The above-mentioned embodiments only express several embodiments of the present application, and the description thereof is specific and detailed, but not construed as limiting the scope of the present application. It should be noted that, for a person skilled in the art, several variations and modifications can be made without departing from the concept of the present application, which falls within the scope of protection of the present application.

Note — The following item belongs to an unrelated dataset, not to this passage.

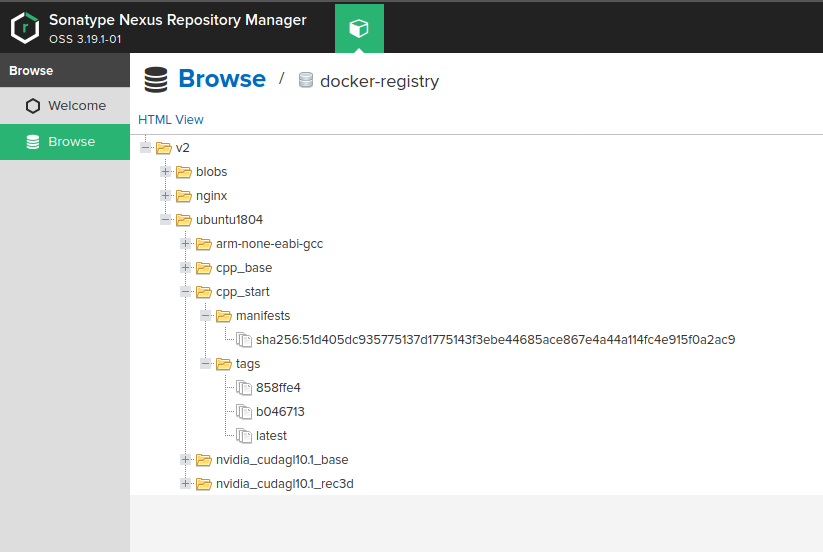Select the b046713 tag entry
Image resolution: width=823 pixels, height=552 pixels.
tap(279, 412)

Therefore, the protection scope of the present application shall be subject to the appended claims.

Claims (10)

1. A method of generator set planning incorporating carbon emission costs, comprising:
acquiring a generator set planning request sent by a request terminal; the generator set planning request comprises candidate regions and investment cost, operation cost, carbon emission cost and reliability cost corresponding to each candidate region;
responding to the generator set planning request, and calling a planning decision main model and an operation sub model corresponding to a generator set planning decision optimization model;
determining a target area for building a generator set, a type of the generator set in the target area and an installed capacity of the generator set in the target area from the candidate areas according to the investment cost, the operation cost, the carbon emission cost and the reliability cost corresponding to each candidate area, the planning decision main model, the operation sub model and a target constraint condition;
obtaining a generator set planning result according to the target area, the type of the generator set in the target area and the installed capacity of the generator set in the target area;
and feeding back the generator set planning result to the request terminal.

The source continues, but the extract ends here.